[Parts of the exercise]:
1. Reproduce the part of the film review starting at "but this makes" and ending at "investigation and romance.".
2. Answer these questions from the film review:
(a) Whose novel is the film based on, and in what year was it published?
(b) What real group and leader is the film's guerrilla group based on?
(c) Which actor plays Agustin Rejas?

[Passage]:
---

The Dancer Upstairs
review by
Cynthia Fuchs,
16 May 2003
Preparing to
sing
I tried to be linear, but I still may have tried
to say too many things in this movie. But isn't
that always more interesting?
--John Malkovich, New York Times, 27 April 2003
An old pickup
truck bumps along a dark road. In the cab, the radio plays a Nina
Simone performance, "Who Knows Where the Time Goes?" beginning with
her talky introduction. She's tried, she says, her weary voice
vacillating in the night wind, to "give people what they wanted,"
but this makes her exhausted; they "use up everything." The truck
bumps some more, and when a roadside officer tries to flag it down,
it runs him down and speeds away, a telltale blood splat on the
bumper. One of the passengers grows impatient with Simone: "Why does
she talk?" The answer is mater of fact and not at all impatient:
"She's preparing to sing."
The Dancer
Upstairs
is about preparation. More interested in the process leading to an
act than the act, it is smart, absorbing, and meticulous. And it is
never impatient. Based on Nicholas Shakespeare's 1995 novel of the
same name, it takes on the general shape of a political thriller, as
well as an investigation and romance.
Set in an
unnamed "Latin American" country on the verge of revolution or
collapse, it takes place sometime in "the recent past," that is,
several years following the opening scene. The truck, it turns out,
was carrying the eventual leader of a terrorist group, a Maoist
professor called Ezequiel, as he's headed to his destiny. When the
film picks up again, the guerilla group (based on Peru's Shining
Path and its leader, Abimael Guzmán) is assassinating officials and
recruiting young children as suicide bombers. The people are
frightened, the police are stumped.
One of the
investigators is Agustin Rejas (Javier Bardem). He's increasingly
uninterested in his bourgeois wife Sylvina (Alexandra Lencastre),
barely listening as she reads him her book club speech, but plainly
in love with his young daughter Laura (Marie-Anne Berganza). The
domestic scenes are small and telling: he does household chores, he
takes Laura to ballet class and cooks. Mostly, he works long hours
on the job, where he faces occasional and subtle racism (he's part
Indian, raised in the same village as some of Ezequiel's current
followers), as well as digs at his quiet demeanor and seeming
patience.

---

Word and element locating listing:
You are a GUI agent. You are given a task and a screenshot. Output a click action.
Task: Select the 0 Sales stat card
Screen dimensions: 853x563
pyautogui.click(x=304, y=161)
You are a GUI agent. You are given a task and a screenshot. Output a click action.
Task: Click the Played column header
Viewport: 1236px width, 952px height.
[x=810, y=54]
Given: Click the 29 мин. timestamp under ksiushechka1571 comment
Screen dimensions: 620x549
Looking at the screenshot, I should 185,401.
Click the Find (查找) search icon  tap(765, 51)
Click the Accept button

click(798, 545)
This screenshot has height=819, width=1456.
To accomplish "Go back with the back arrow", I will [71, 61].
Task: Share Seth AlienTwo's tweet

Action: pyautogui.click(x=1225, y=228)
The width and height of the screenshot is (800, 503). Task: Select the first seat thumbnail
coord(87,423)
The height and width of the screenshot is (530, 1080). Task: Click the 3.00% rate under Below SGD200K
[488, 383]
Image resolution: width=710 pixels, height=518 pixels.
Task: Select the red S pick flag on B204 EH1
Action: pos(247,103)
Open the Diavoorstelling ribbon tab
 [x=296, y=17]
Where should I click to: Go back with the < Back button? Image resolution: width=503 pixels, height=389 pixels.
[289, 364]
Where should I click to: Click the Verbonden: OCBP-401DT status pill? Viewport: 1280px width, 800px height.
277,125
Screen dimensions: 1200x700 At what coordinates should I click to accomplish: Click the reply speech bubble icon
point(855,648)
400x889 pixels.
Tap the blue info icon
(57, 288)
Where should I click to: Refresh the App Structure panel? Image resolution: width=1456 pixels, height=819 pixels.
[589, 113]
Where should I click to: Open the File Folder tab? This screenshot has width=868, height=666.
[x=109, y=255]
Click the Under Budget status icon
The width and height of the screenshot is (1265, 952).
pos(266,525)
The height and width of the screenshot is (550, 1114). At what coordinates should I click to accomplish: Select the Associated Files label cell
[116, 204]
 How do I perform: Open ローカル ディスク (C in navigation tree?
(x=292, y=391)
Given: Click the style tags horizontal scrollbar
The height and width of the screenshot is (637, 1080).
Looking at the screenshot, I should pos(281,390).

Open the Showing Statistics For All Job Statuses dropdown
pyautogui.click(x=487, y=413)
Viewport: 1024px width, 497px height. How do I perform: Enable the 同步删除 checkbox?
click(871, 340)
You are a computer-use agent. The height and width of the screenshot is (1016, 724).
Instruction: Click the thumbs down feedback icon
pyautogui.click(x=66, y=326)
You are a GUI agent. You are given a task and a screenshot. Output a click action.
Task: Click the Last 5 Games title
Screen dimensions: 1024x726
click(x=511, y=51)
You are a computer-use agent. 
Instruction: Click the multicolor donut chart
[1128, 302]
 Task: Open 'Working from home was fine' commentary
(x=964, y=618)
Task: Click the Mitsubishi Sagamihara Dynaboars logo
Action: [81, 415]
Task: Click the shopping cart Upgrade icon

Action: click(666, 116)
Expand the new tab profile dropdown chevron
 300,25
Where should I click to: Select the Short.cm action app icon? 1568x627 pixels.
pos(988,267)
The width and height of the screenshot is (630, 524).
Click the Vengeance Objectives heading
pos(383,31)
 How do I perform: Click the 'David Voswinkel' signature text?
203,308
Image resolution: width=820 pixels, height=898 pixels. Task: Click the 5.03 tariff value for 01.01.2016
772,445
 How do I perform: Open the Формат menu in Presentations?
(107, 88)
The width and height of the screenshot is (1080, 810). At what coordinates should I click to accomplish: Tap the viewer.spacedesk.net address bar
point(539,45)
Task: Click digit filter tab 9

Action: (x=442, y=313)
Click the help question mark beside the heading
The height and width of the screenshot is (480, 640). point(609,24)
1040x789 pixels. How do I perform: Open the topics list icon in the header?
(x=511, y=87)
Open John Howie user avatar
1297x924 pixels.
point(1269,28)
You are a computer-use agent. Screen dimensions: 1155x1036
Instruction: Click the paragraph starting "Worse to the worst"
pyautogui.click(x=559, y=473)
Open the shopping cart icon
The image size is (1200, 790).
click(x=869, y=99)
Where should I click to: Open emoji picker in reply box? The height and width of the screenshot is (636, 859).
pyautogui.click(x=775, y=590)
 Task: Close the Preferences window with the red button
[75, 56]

---

[Answers below]:
1.
but this makes her exhausted; they "use up everything." The truck
bumps some more, and when a roadside officer tries to flag it down,
it runs him down and speeds away, a telltale blood splat on the
bumper. One of the passengers grows impatient with Simone: "Why does
she talk?" The answer is mater of fact and not at all impatient:
"She's preparing to sing."
The Dancer
Upstairs
is about preparation. More interested in the process leading to an
act than the act, it is smart, absorbing, and meticulous. And it is
never impatient. Based on Nicholas Shakespeare's 1995 novel of the
same name, it takes on the general shape of a political thriller, as
well as an investigation and romance.

2.
(a) Nicholas Shakespeare's, published in 1995.
(b) Peru's Shining Path and its leader, Abimael Guzmán.
(c) Javier Bardem.